(Collected data)
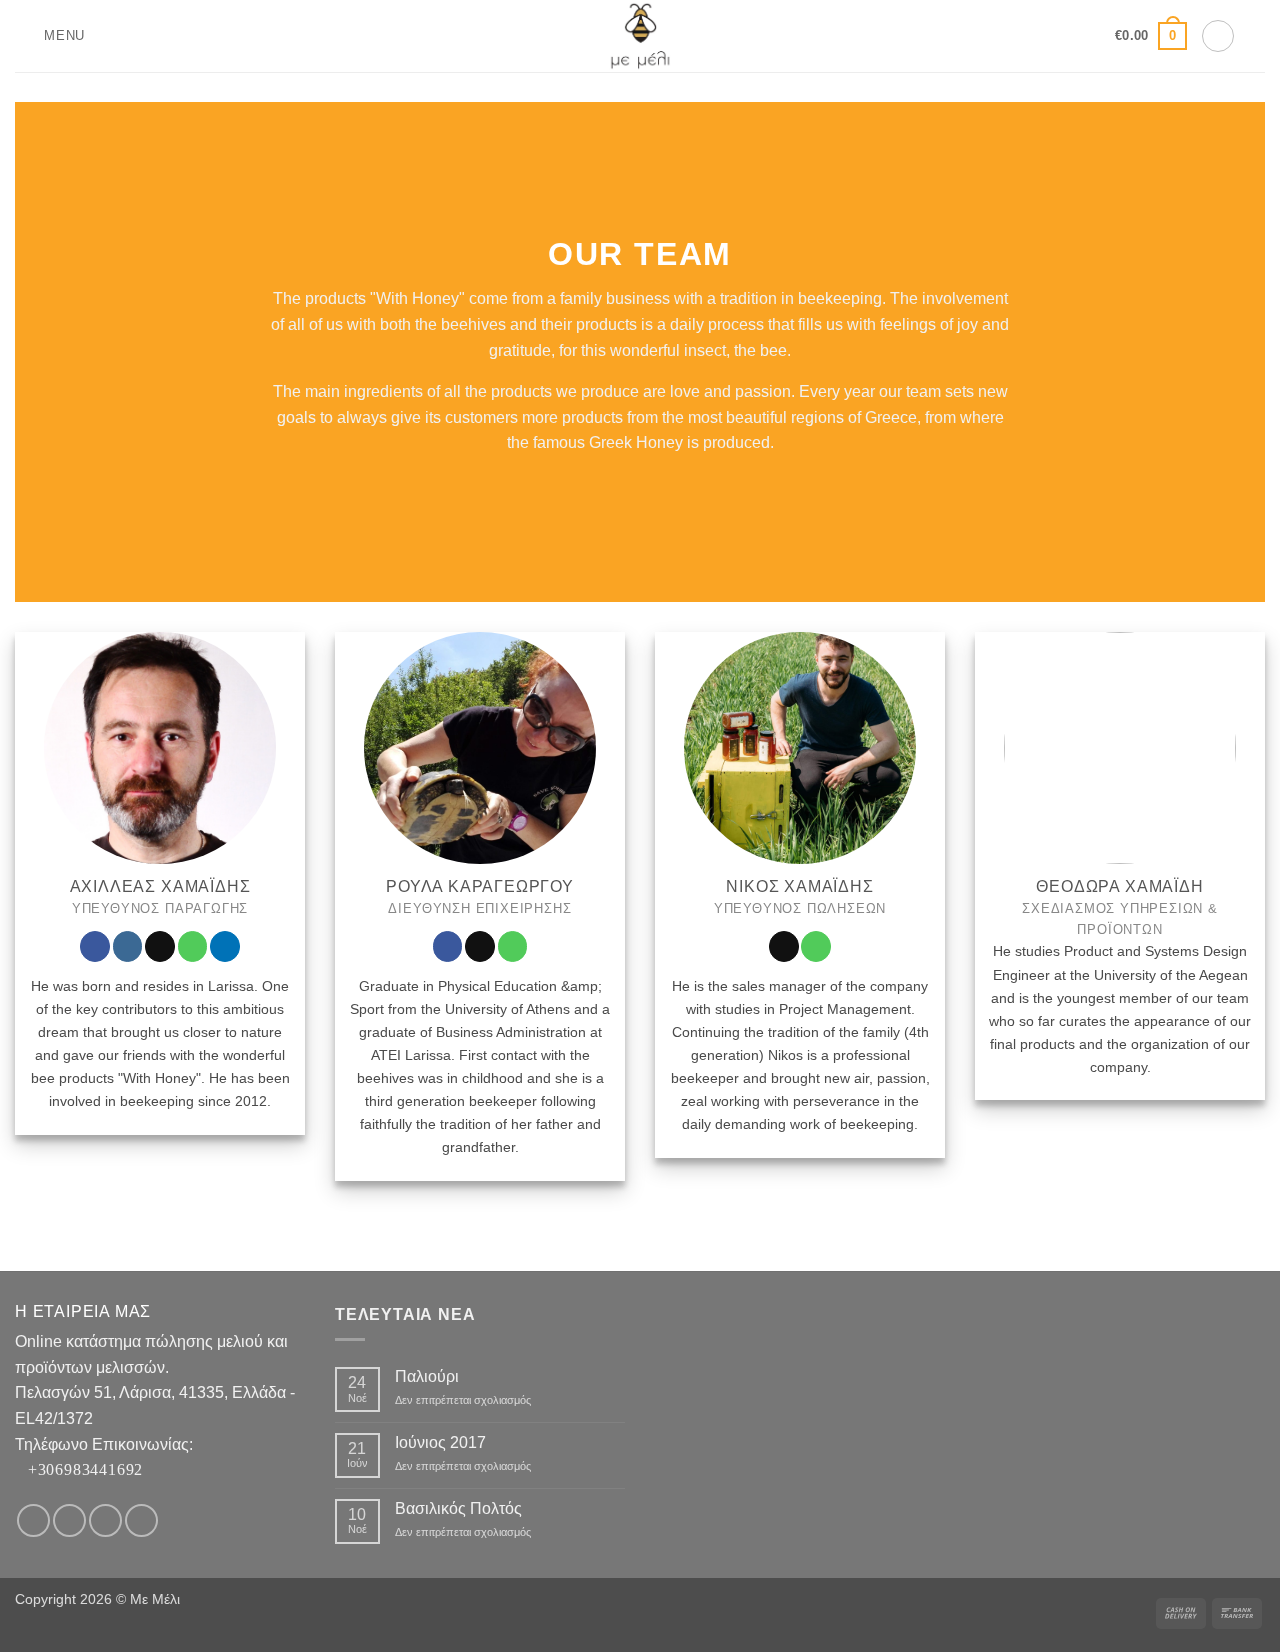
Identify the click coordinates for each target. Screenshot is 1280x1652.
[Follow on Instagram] (128, 946)
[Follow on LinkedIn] (225, 946)
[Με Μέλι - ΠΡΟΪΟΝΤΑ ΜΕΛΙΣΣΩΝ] (640, 35)
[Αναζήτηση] (1257, 36)
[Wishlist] (1093, 36)
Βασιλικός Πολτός (458, 1508)
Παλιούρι (427, 1376)
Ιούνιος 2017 (440, 1442)
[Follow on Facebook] (95, 946)
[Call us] (193, 946)
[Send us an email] (160, 946)
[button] (50, 35)
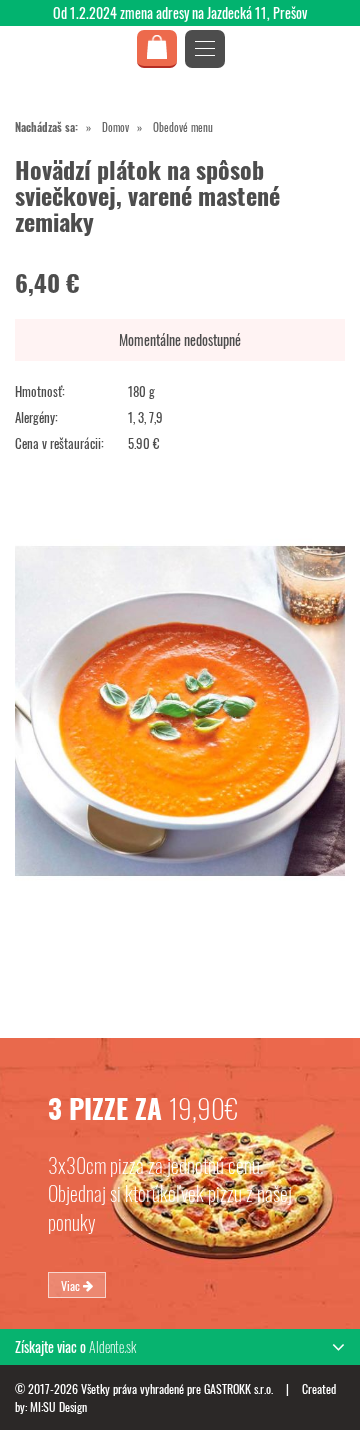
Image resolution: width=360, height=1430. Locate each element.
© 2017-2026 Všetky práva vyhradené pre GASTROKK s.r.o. (145, 1388)
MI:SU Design (58, 1406)
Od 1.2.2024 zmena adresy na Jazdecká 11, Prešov (180, 12)
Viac (72, 1284)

> **DESCRIPTION OF THE TASK**
Repeat the entries exactly as they are given, leaving out each image.

> **WRITTEN SOLUTION**
Identify the click coordinates for each target. Screenshot is 1280x1652.
[Follow on Instagram] (128, 946)
[Follow on LinkedIn] (225, 946)
[Με Μέλι - ΠΡΟΪΟΝΤΑ ΜΕΛΙΣΣΩΝ] (640, 35)
[Αναζήτηση] (1257, 36)
[Wishlist] (1093, 36)
Βασιλικός Πολτός (458, 1508)
Παλιούρι (427, 1376)
Ιούνιος 2017 (440, 1442)
[Follow on Facebook] (95, 946)
[Call us] (193, 946)
[Send us an email] (160, 946)
[button] (50, 35)
Image resolution: width=360, height=1430. Locate each element.
© 2017-2026 Všetky práva vyhradené pre GASTROKK s.r.o. (145, 1388)
MI:SU Design (58, 1406)
Od 1.2.2024 zmena adresy na Jazdecká 11, Prešov (180, 12)
Viac (72, 1284)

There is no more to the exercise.